Stored items:

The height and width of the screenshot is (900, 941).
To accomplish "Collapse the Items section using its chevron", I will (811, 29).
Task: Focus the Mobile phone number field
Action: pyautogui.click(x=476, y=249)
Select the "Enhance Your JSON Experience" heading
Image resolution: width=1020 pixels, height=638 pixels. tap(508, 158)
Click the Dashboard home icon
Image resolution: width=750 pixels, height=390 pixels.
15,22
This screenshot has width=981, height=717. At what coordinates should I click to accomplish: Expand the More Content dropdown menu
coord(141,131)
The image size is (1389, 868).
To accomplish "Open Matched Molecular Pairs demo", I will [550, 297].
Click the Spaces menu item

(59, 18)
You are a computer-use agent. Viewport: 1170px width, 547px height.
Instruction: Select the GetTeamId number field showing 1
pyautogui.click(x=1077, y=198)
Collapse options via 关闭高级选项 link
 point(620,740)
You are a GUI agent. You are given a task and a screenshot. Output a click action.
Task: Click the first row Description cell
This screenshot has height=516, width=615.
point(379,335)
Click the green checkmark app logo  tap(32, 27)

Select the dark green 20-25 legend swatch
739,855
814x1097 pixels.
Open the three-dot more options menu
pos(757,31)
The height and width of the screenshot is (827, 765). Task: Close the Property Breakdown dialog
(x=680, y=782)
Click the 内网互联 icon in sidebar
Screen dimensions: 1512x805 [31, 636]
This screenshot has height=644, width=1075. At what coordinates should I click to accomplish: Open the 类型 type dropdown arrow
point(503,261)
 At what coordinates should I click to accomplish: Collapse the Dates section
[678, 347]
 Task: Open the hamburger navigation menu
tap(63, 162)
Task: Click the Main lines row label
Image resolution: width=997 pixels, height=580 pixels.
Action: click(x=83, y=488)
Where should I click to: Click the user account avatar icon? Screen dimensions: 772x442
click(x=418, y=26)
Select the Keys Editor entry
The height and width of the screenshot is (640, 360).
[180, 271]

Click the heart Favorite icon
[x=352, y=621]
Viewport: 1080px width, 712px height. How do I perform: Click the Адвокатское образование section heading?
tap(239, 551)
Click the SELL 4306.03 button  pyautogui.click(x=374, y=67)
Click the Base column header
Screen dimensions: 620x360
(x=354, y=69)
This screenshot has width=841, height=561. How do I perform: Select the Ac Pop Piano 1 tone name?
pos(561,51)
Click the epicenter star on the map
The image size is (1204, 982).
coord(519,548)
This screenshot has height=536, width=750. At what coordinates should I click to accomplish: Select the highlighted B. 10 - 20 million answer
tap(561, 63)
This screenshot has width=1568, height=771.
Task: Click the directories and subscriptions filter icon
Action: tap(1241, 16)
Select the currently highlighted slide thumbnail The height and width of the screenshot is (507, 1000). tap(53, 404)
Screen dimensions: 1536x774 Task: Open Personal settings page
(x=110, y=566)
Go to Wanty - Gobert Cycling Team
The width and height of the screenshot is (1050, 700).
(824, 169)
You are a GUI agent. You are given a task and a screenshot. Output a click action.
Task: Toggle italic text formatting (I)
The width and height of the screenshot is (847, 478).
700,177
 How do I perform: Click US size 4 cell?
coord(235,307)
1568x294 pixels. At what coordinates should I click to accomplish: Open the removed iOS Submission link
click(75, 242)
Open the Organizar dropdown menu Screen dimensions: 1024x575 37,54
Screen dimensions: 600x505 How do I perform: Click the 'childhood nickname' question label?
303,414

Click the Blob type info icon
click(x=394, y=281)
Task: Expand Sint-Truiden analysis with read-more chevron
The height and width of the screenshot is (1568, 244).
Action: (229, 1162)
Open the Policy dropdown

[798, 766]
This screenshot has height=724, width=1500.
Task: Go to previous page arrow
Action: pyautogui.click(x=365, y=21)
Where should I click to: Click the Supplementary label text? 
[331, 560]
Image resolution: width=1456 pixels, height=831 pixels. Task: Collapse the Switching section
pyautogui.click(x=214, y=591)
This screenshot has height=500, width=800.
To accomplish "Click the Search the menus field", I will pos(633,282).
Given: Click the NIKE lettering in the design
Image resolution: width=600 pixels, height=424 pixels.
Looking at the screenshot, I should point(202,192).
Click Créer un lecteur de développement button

- _WHAT IS EXPECTED_:
Every line from the one that has "The width and height of the screenshot is (847, 478)." down to the last line above must be written out exactly, with both ends included and nothing else.

- _ANSWER BOX_:
The width and height of the screenshot is (847, 478).
700,177
 How do I perform: Click US size 4 cell?
coord(235,307)
1568x294 pixels. At what coordinates should I click to accomplish: Open the removed iOS Submission link
click(75, 242)
Open the Organizar dropdown menu Screen dimensions: 1024x575 37,54
Screen dimensions: 600x505 How do I perform: Click the 'childhood nickname' question label?
303,414

Click the Blob type info icon
click(x=394, y=281)
Task: Expand Sint-Truiden analysis with read-more chevron
The height and width of the screenshot is (1568, 244).
Action: (229, 1162)
Open the Policy dropdown

[798, 766]
This screenshot has height=724, width=1500.
Task: Go to previous page arrow
Action: pyautogui.click(x=365, y=21)
Where should I click to: Click the Supplementary label text? 
[331, 560]
Image resolution: width=1456 pixels, height=831 pixels. Task: Collapse the Switching section
pyautogui.click(x=214, y=591)
This screenshot has height=500, width=800.
To accomplish "Click the Search the menus field", I will pos(633,282).
Given: Click the NIKE lettering in the design
Image resolution: width=600 pixels, height=424 pixels.
Looking at the screenshot, I should point(202,192).
Click Créer un lecteur de développement button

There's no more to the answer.